しかし、おはぎというのはよく考えてみると不思議な食べものである。日本でも中国でもあんを使った菓子は、そのほとんどが穀物生地の中に包み込まれているのに、おはぎはそのあんが外に出ているからだ。あんが主役、生地が脇役のためなのだろうか、考えてみるほど愉快だ。
ネッチョリホックラ、懐かしい味
送られてきたおはぎはやはり二色で、一方があん、他方がきな粉である。二つの重箱にそれぞれ五個ずつ入っていた。大きくてとてもずっしりした感じで、あんの方は粒あんであった。甘いものに目がない我が輩は、早速賞味することにした。まず熱い煎茶を入れ、おはぎを銘々皿にのせ、きな粉の方からじっくりと味わったのである。
おはぎが口の中に入ったとたん、きな粉が口の中で舞うような感覚が起こり、瞬間ウフッと噎(むせ)るような感じになった。しかし、きな粉は嚙みはじめるとすぐに我が輩の頬の内側や舌の上の唾液に湿ってピタリとおさまり、今度はそこから大豆の粉特有の素朴なうまみと、砂糖や飯からの甘みが湧き出してきて懐かしい味がした。

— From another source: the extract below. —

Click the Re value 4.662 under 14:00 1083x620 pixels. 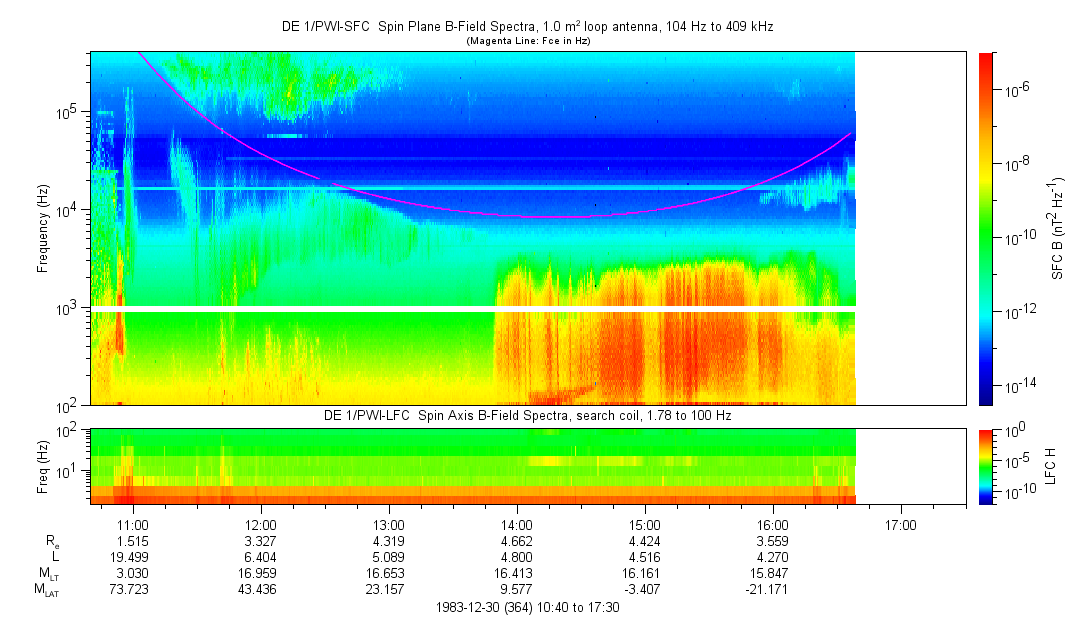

次にあんの方を食べた。口に入れて嚙むとネッチョリホックラとしていて、あんから、とても甘い味がサラサラと流れるようにして出てきた。粒あんなので、口の中には小豆の粒の丸い感触もあるが、それも嚙んでいくうちになくなり、サラサラとしたあんの感触に変わってきた。飯の上品なうまみや甘みとあんのサラサラ感、さらには砂糖の強い甘みなどが口の中を交錯している。そこに、追いかけるように熱くてやや渋い煎茶をズズーッと啜る。ああ、御先祖様の味に感謝だ。